Patients of advanced age (older than 70 years) have a slightly higher risk of developing postoperative pulmonary complications. A greater decrease in the FRC after surgery in patients of advanced age has been shown. Because the closing volume increases with age, significant airway closure can occur after surgery during tidal ventilation. Although advanced age is not associated with the same degree of risk as the factors previously discussed, it can increase the danger of the other risk factors. However, patients of advanced age should receive a vigorous stir-up regimen in the PACU, if only because of the alterations in lung mechanics.⁹

Eyes

Premature infants who have a high PaO₂ for longer than 24 hours are at risk for development of retrolental fibroplasia, which is caused by vasoconstriction of the blood vessels of the retina as a result of high oxygen concentrations in the blood. Retrolental fibroplasia presents in an acute form as vascular retinopathy at the developing edge of blood vessels in the premature infant’s eye. This presentation is followed by perivascular exudation, tissue hyperplasia, and scar tissue that exerts traction on the retina and leads to retinal detachment and destruction of the infant’s vision. Research indicates that the incidence rate of acute retrolental fibroplasia is inversely proportional to birth weight. Most of the clinical research indicates that, to minimize the risk of development of retrolental fibroplasia, the infant’s PaO₂ should be maintained between 60 and 90 torr. Perianesthesia nurses should use their best-informed judgment when caring for these infants. As with the adult, the infant who needs a high-inspired oxygen concentration to provide adequate oxygenation should not be denied oxygen because of fear of complications.⁶

Lungs

Concentrations of oxygen greater than 60% damage the lungs within 3 or 4 days. A 120% oxygen concentration administered for 24 to 48 hours also causes pulmonary damage, the signs of which are manifested by type II cell dysfunction in the lung. The type II cells secrete surfactant, and the lack of surfactant in the alveoli leads to alveolar collapse. The hyperoxic environment also stops the ciliary action in the lungs.

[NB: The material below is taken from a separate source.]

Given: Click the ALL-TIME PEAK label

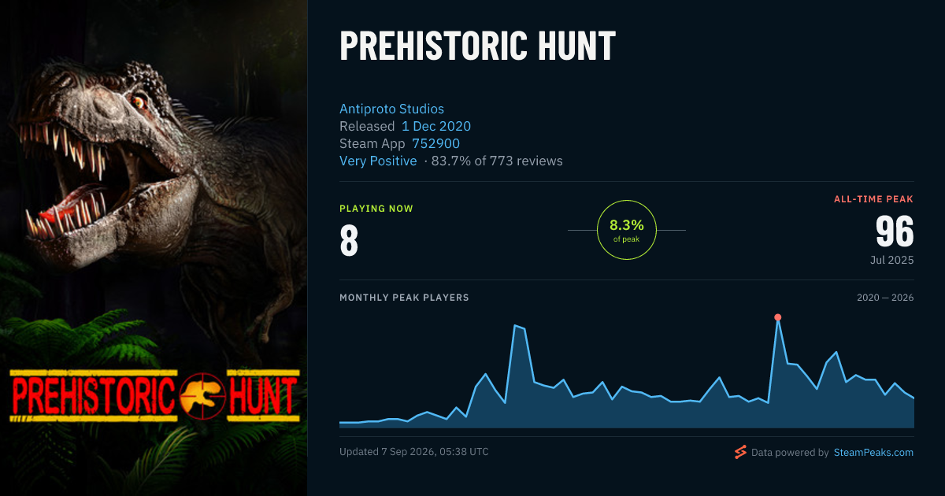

The early symptoms of this disorder include cough, nasal congestion, sore throat, reduced VC, tracheobronchitis, and substernal discomfort. The early signs of airway irritation may appear when a patient has received 80% to 120% oxygen continuously for 8 hours or longer. The lung appears to indefinitely tolerate oxygen concentrations lower than 40%.¹

Central nervous system

Headache is an early indicator of oxygen toxicity. As oxygen toxicity continues to develop, the patient exhibits some confusion. When a patient is receiving a high concentration of oxygen and has these signs and symptoms, the attending physician should be notified. Convulsions usually are not seen in the PACU but can occur when oxygen is delivered in above-normal atmospheric pressure, such as in hyperbaric oxygen chambers.